─── Source information

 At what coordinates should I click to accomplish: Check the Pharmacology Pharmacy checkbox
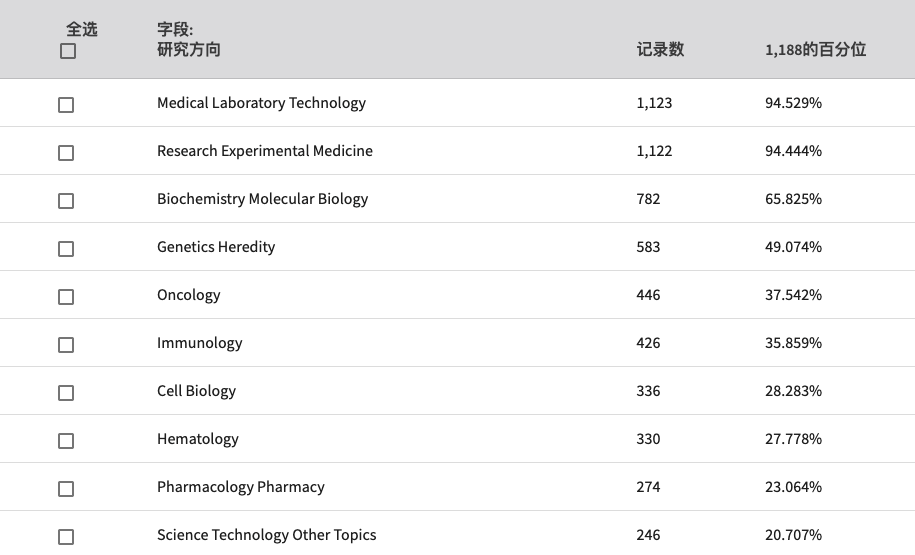(x=66, y=488)
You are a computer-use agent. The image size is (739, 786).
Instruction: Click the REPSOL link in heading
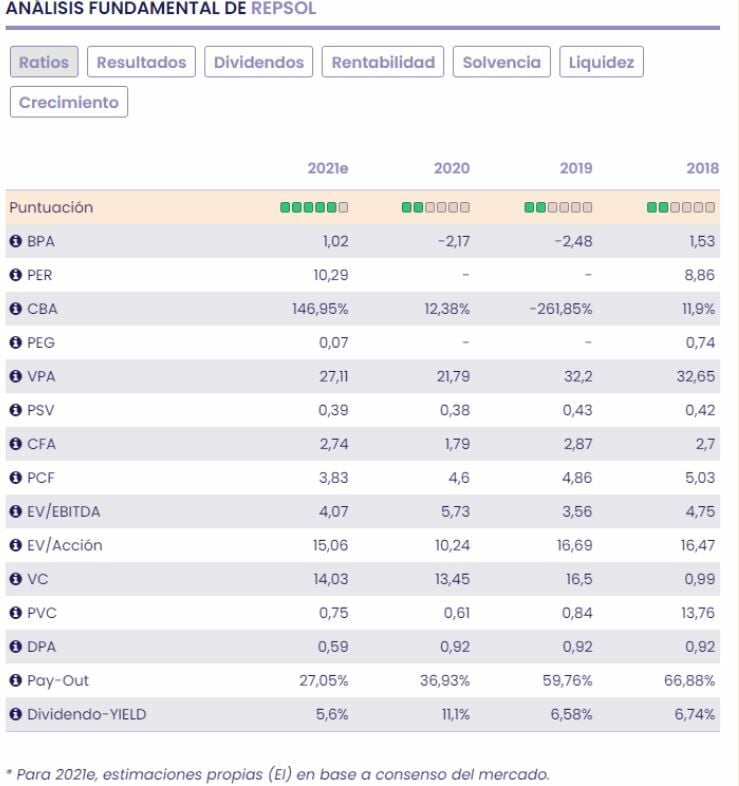(x=283, y=8)
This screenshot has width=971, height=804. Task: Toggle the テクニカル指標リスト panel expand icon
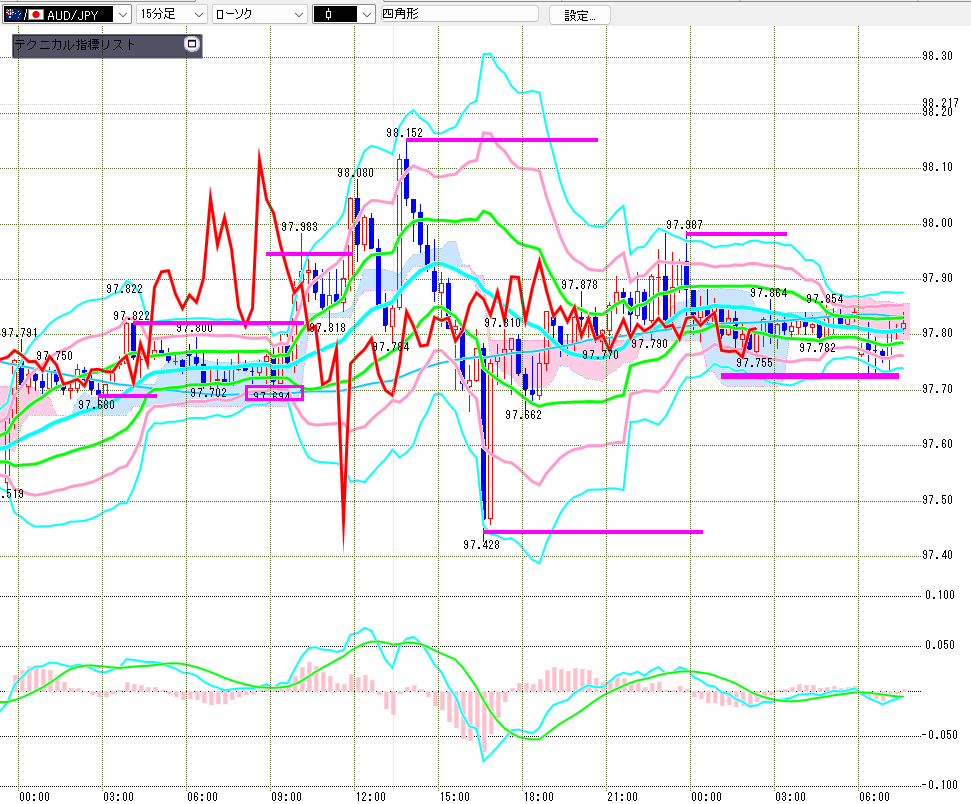(192, 45)
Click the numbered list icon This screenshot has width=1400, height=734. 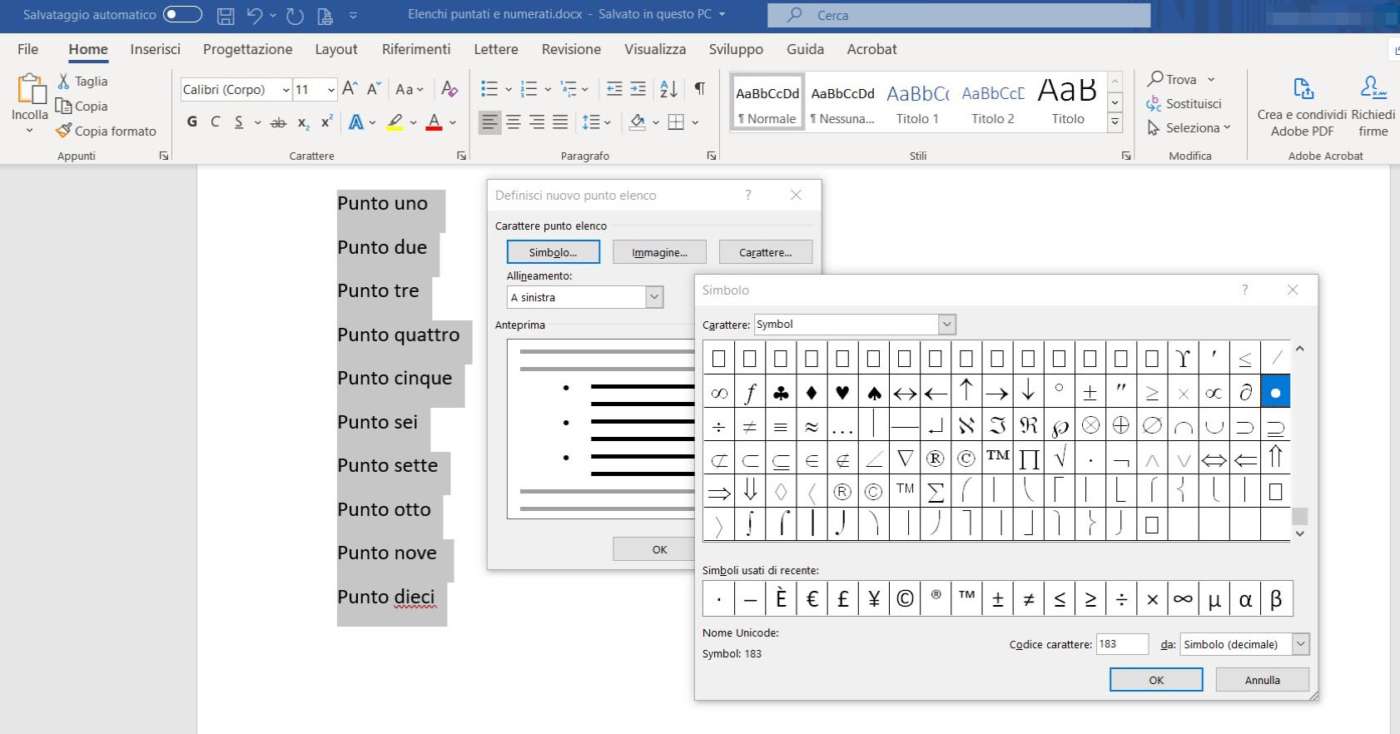click(529, 89)
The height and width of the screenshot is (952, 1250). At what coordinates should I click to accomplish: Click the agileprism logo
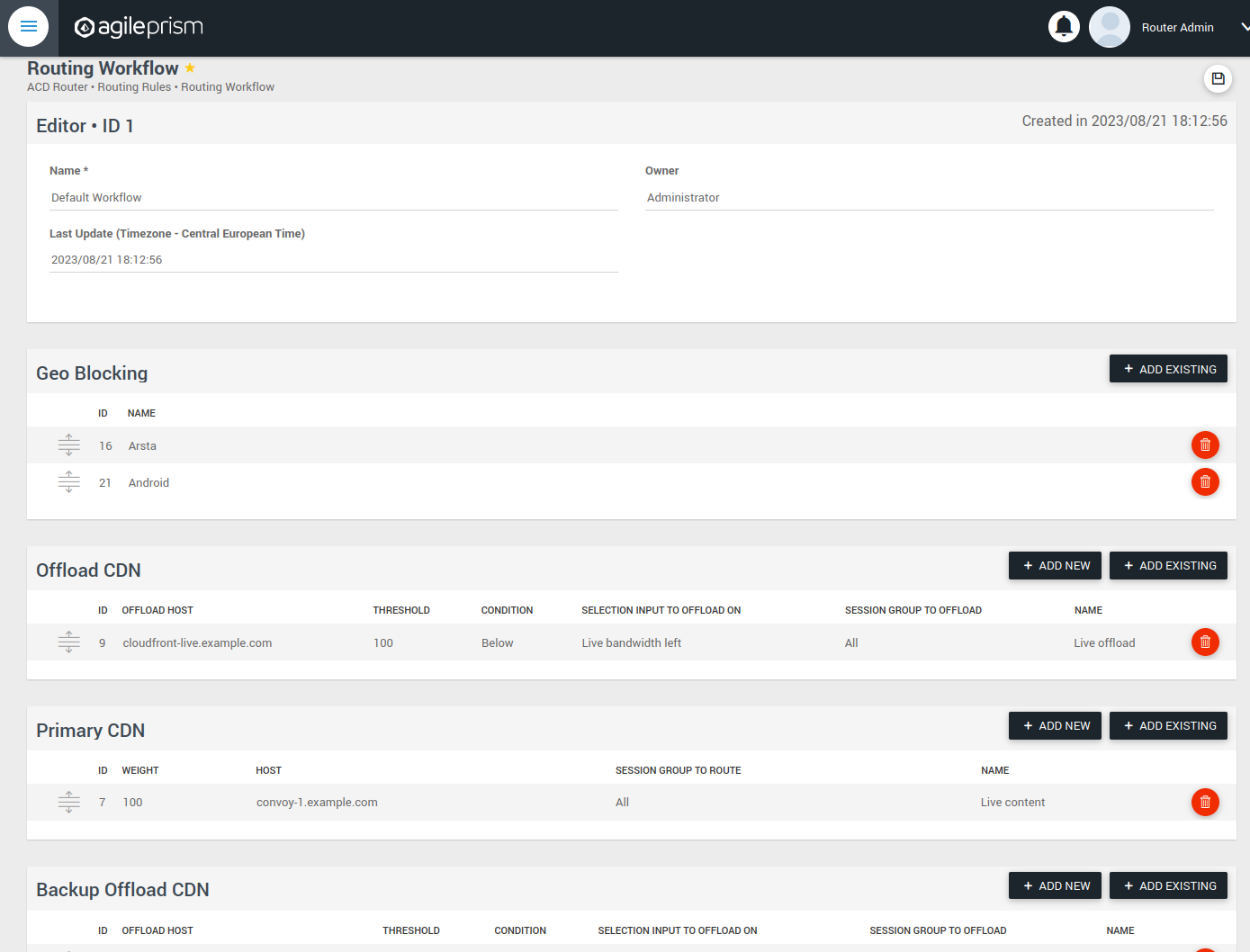[x=137, y=27]
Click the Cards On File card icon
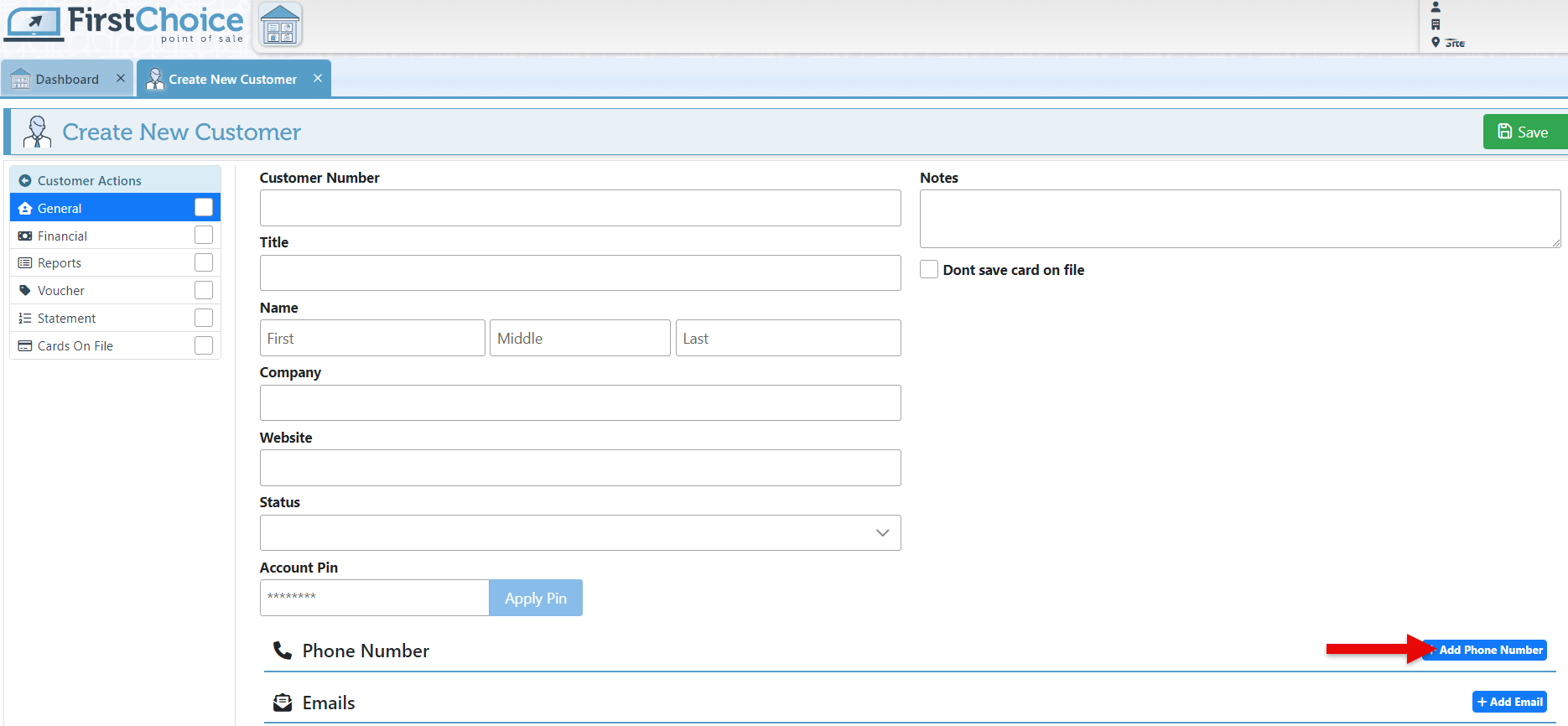1568x726 pixels. pyautogui.click(x=25, y=345)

──────

Aim of the task: Extract, word for word, every line from the one holding "The height and" through the closing line of the data above. Do not include any pictures.

Answer below:
The height and width of the screenshot is (952, 1250). At what coordinates should I click to accomplish: Click the agileprism logo
[x=137, y=27]
Click the Cards On File card icon
1568x726 pixels. pyautogui.click(x=25, y=345)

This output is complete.